>> Start PROVIDED INFORMATION

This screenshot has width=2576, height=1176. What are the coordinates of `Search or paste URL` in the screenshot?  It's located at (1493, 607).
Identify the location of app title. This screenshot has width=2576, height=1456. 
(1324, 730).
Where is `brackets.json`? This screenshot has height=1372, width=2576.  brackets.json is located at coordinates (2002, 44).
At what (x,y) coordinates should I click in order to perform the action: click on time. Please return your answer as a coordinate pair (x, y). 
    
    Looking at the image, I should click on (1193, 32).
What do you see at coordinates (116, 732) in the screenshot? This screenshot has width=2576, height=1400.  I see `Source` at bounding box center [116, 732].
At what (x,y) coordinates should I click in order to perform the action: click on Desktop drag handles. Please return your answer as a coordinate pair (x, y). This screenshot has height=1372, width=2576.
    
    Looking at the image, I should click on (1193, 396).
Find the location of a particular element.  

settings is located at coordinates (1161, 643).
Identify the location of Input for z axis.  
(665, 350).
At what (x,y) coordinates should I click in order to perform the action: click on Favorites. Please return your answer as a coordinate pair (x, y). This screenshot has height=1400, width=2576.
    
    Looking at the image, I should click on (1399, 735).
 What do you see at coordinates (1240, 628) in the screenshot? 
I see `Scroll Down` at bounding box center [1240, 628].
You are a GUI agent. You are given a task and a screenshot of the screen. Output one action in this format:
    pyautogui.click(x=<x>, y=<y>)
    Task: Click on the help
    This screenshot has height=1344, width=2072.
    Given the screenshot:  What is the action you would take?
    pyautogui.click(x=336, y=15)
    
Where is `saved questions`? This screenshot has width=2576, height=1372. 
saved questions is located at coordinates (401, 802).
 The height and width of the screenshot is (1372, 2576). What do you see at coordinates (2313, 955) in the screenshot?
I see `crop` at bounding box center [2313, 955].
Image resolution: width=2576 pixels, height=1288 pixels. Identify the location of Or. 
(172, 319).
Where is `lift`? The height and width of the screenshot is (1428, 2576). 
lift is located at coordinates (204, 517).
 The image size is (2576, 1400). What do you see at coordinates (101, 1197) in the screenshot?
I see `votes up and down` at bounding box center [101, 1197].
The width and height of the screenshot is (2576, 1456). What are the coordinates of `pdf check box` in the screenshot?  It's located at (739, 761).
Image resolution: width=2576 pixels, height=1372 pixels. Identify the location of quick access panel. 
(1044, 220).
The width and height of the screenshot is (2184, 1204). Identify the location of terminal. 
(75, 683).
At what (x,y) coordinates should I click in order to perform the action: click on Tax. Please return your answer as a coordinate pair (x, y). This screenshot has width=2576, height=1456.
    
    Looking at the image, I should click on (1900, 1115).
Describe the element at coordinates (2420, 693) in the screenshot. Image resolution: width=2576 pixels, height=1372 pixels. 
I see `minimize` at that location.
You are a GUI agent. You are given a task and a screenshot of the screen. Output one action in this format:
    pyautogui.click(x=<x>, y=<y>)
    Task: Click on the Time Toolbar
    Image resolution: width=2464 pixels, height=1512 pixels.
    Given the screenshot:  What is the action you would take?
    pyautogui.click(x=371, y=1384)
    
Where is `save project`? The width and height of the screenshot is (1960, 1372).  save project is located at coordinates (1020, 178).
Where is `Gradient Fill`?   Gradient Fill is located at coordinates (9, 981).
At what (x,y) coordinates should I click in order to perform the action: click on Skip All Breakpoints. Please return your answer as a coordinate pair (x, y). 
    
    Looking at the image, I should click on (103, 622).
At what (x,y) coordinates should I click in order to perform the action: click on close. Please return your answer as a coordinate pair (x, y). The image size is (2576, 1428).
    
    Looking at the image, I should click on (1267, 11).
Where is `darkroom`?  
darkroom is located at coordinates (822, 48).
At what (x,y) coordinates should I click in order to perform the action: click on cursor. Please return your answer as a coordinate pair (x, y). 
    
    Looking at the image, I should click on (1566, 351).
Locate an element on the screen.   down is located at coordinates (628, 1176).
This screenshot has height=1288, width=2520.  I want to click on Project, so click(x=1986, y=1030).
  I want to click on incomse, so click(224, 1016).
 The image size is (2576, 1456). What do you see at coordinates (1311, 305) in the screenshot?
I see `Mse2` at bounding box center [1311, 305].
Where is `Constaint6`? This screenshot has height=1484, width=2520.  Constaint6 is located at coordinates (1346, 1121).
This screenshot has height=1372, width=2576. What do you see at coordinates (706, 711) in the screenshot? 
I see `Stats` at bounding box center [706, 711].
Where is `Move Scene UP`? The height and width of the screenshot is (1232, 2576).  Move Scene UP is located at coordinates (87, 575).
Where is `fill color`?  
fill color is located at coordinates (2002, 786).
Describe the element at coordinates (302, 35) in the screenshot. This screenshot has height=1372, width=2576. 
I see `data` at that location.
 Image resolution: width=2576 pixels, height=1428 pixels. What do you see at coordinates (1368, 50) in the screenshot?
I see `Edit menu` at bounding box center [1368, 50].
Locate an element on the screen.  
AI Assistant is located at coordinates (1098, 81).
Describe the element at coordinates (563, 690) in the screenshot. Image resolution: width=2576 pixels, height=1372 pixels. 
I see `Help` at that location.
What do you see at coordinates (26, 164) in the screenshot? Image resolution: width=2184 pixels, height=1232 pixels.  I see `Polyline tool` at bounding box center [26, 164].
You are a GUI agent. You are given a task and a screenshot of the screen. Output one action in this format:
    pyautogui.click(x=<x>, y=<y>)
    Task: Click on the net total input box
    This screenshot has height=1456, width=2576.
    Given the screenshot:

>> End PROVIDED INFORMATION

## [WHAT THE TASK ASKS]
Reproduce every one of the records above verbatim, without changing a single character.

## [RESULT OF THIS TASK]
This screenshot has width=2576, height=1176. What are the coordinates of `Search or paste URL` in the screenshot?  It's located at (1493, 607).
Identify the location of app title. This screenshot has width=2576, height=1456. 
(1324, 730).
Where is `brackets.json`? This screenshot has height=1372, width=2576.  brackets.json is located at coordinates (2002, 44).
At what (x,y) coordinates should I click in order to perform the action: click on time. Please return your answer as a coordinate pair (x, y). 
    
    Looking at the image, I should click on (1193, 32).
What do you see at coordinates (116, 732) in the screenshot? This screenshot has width=2576, height=1400.  I see `Source` at bounding box center [116, 732].
At what (x,y) coordinates should I click in order to perform the action: click on Desktop drag handles. Please return your answer as a coordinate pair (x, y). This screenshot has height=1372, width=2576.
    
    Looking at the image, I should click on (1193, 396).
Find the location of a particular element.  

settings is located at coordinates (1161, 643).
Identify the location of Input for z axis.  
(665, 350).
At what (x,y) coordinates should I click in order to perform the action: click on Favorites. Please return your answer as a coordinate pair (x, y). This screenshot has height=1400, width=2576.
    
    Looking at the image, I should click on (1399, 735).
 What do you see at coordinates (1240, 628) in the screenshot? 
I see `Scroll Down` at bounding box center [1240, 628].
You are a GUI agent. You are given a task and a screenshot of the screen. Output one action in this format:
    pyautogui.click(x=<x>, y=<y>)
    Task: Click on the help
    This screenshot has height=1344, width=2072.
    Given the screenshot:  What is the action you would take?
    pyautogui.click(x=336, y=15)
    
Where is `saved questions`? This screenshot has width=2576, height=1372. 
saved questions is located at coordinates (401, 802).
 The height and width of the screenshot is (1372, 2576). What do you see at coordinates (2313, 955) in the screenshot?
I see `crop` at bounding box center [2313, 955].
Image resolution: width=2576 pixels, height=1288 pixels. Identify the location of Or. 
(172, 319).
Where is `lift`? The height and width of the screenshot is (1428, 2576). 
lift is located at coordinates (204, 517).
 The image size is (2576, 1400). What do you see at coordinates (101, 1197) in the screenshot?
I see `votes up and down` at bounding box center [101, 1197].
The width and height of the screenshot is (2576, 1456). What are the coordinates of `pdf check box` in the screenshot?  It's located at (739, 761).
Image resolution: width=2576 pixels, height=1372 pixels. Identify the location of quick access panel. 
(1044, 220).
The width and height of the screenshot is (2184, 1204). Identify the location of terminal. 
(75, 683).
At what (x,y) coordinates should I click in order to perform the action: click on Tax. Please return your answer as a coordinate pair (x, y). This screenshot has width=2576, height=1456.
    
    Looking at the image, I should click on (1900, 1115).
Describe the element at coordinates (2420, 693) in the screenshot. Image resolution: width=2576 pixels, height=1372 pixels. 
I see `minimize` at that location.
You are a GUI agent. You are given a task and a screenshot of the screen. Output one action in this format:
    pyautogui.click(x=<x>, y=<y>)
    Task: Click on the Time Toolbar
    Image resolution: width=2464 pixels, height=1512 pixels.
    Given the screenshot:  What is the action you would take?
    pyautogui.click(x=371, y=1384)
    
Where is `save project`? The width and height of the screenshot is (1960, 1372).  save project is located at coordinates (1020, 178).
Where is `Gradient Fill`?   Gradient Fill is located at coordinates (9, 981).
At what (x,y) coordinates should I click in order to perform the action: click on Skip All Breakpoints. Please return your answer as a coordinate pair (x, y). 
    
    Looking at the image, I should click on (103, 622).
At what (x,y) coordinates should I click in order to perform the action: click on close. Please return your answer as a coordinate pair (x, y). The image size is (2576, 1428).
    
    Looking at the image, I should click on (1267, 11).
Where is `darkroom`?  
darkroom is located at coordinates (822, 48).
At what (x,y) coordinates should I click in order to perform the action: click on cursor. Please return your answer as a coordinate pair (x, y). 
    
    Looking at the image, I should click on (1566, 351).
Locate an element on the screen.   down is located at coordinates (628, 1176).
This screenshot has height=1288, width=2520.  I want to click on Project, so click(x=1986, y=1030).
  I want to click on incomse, so click(224, 1016).
 The image size is (2576, 1456). What do you see at coordinates (1311, 305) in the screenshot?
I see `Mse2` at bounding box center [1311, 305].
Where is `Constaint6`? This screenshot has height=1484, width=2520.  Constaint6 is located at coordinates (1346, 1121).
This screenshot has height=1372, width=2576. What do you see at coordinates (706, 711) in the screenshot? 
I see `Stats` at bounding box center [706, 711].
Where is `Move Scene UP`? The height and width of the screenshot is (1232, 2576).  Move Scene UP is located at coordinates (87, 575).
Where is `fill color`?  
fill color is located at coordinates (2002, 786).
Describe the element at coordinates (302, 35) in the screenshot. This screenshot has height=1372, width=2576. 
I see `data` at that location.
 Image resolution: width=2576 pixels, height=1428 pixels. What do you see at coordinates (1368, 50) in the screenshot?
I see `Edit menu` at bounding box center [1368, 50].
Locate an element on the screen.  
AI Assistant is located at coordinates (1098, 81).
Describe the element at coordinates (563, 690) in the screenshot. Image resolution: width=2576 pixels, height=1372 pixels. 
I see `Help` at that location.
What do you see at coordinates (26, 164) in the screenshot? Image resolution: width=2184 pixels, height=1232 pixels.  I see `Polyline tool` at bounding box center [26, 164].
You are a GUI agent. You are given a task and a screenshot of the screen. Output one action in this format:
    pyautogui.click(x=<x>, y=<y>)
    Task: Click on the net total input box
    This screenshot has height=1456, width=2576.
    Given the screenshot:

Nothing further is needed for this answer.